Gwinner is a city in Sargent County, North Dakota, United States. The population was 924 at the 2020 census. Gwinner was founded in 1900.

==Geography==
According to the United States Census Bureau, the city has a total area of 2.08 sqmi, all land.

==Demographics==

Historical population
| Census | Pop. | Note | %± |
| 1950 | 197 |  | — |
| 1960 | 242 |  | 22.8% |
| 1970 | 623 |  | 157.4% |
| 1980 | 725 |  | 16.4% |
| 1990 | 585 |  | −19.3% |
| 2000 | 717 |  | 22.6% |
| 2010 | 753 |  | 5.0% |
| 2020 | 924 |  | 22.7% |
| 2022 (est.) | 919 |  | −0.5% |
U.S. Decennial Census 2020 Census

===2010 census===
As of the census of 2010, there were 753 people, 322 households, and 203 families residing in the city. The population density was 362.0 PD/sqmi. There were 370 housing units at an average density of 177.9 /sqmi. The racial makeup of the city was 97.3% White, 0.8% Native American, 0.5% Asian, 0.8% from other races, and 0.5% from two or more races. Hispanic or Latino of any race were 2.0% of the population.

There were 322 households, of which 35.7% had children under the age of 18 living with them, 50.0% were married couples living together, 5.9% had a female householder with no husband present, 7.1% had a male householder with no wife present, and 37.0% were non-families. 31.7% of all households were made up of individuals, and 9.4% had someone living alone who was 65 years of age or older. The average household size was 2.34 and the average family size was 2.98.

The median age in the city was 37.4 years. 27.6% of residents were under the age of 18; 6.7% were between the ages of 18 and 24; 26.5% were from 25 to 44; 26.6% were from 45 to 64; and 12.5% were 65 years of age or older. The gender makeup of the city was 53.8% male and 46.2% female.

===2000 census===
As of the census of 2000, there were 717 people, 298 households, and 202 families residing in the city. The population density was 560.2 PD/sqmi. There were 329 housing units at an average density of 257.0 /sqmi. The racial makeup of the city was 98.33% White, 0.42% Native American, 0.84% from other races, and 0.42% from two or more races. Hispanic or Latino of any race were 1.12% of the population.

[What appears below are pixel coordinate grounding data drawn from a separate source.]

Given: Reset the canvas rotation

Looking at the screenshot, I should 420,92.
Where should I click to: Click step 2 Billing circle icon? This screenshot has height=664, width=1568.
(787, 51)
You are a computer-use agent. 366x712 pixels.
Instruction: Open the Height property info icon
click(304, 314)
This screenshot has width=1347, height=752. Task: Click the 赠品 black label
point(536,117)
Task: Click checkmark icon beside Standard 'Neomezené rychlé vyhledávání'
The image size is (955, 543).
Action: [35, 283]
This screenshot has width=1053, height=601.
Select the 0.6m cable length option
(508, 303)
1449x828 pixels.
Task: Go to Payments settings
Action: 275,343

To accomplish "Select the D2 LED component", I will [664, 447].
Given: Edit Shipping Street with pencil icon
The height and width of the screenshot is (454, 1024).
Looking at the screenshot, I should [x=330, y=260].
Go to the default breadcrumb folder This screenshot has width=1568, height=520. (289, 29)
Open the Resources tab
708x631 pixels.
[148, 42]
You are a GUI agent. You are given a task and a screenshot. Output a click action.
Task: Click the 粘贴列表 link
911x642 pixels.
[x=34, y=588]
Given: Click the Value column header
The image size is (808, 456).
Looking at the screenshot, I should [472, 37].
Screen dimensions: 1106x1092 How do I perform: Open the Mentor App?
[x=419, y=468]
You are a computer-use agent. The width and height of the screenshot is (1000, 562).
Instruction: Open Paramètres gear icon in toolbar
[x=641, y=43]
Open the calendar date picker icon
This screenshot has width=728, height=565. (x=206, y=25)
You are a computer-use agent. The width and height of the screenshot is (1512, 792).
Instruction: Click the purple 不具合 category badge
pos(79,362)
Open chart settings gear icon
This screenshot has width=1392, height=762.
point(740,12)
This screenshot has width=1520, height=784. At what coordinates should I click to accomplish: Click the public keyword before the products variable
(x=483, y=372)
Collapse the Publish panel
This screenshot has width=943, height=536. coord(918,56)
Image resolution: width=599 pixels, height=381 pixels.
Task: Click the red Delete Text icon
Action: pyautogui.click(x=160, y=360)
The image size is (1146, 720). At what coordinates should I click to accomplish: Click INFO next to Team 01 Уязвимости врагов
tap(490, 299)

There were 298 households, out of which 31.9% had children under the age of 18 living with them, 57.7% were married couples living together, 4.7% had a female householder with no husband present, and 32.2% were non-families. 26.8% of all households were made up of individuals, and 9.1% had someone living alone who was 65 years of age or older. The average household size was 2.41 and the average family size was 2.94.

In the city, the population was spread out, with 26.9% under the age of 18, 7.7% from 18 to 24, 30.5% from 25 to 44, 23.2% from 45 to 64, and 11.7% who were 65 years of age or older. The median age was 35 years. For every 100 females, there were 110.3 males. For every 100 females age 18 and over, there were 106.3 males.

The median income for a household in the city was $44,000, and the median income for a family was $48,250. Males had a median income of $39,150 versus $20,417 for females. The per capita income for the city was $18,272. About 8.2% of families and 9.8% of the population were below the poverty line, including 13.1% of those under age 18 and 6.9% of those age 65 or over.

==Industry==
Gwinner is the site of a manufacturing facility of Bobcat Company and was once the location of its American headquarters. Bobcat, which produces a skidsteer, track loader, and mini-excavator. It is one of the largest employers in North Dakota and provides economic stability to Gwinner and the entire region.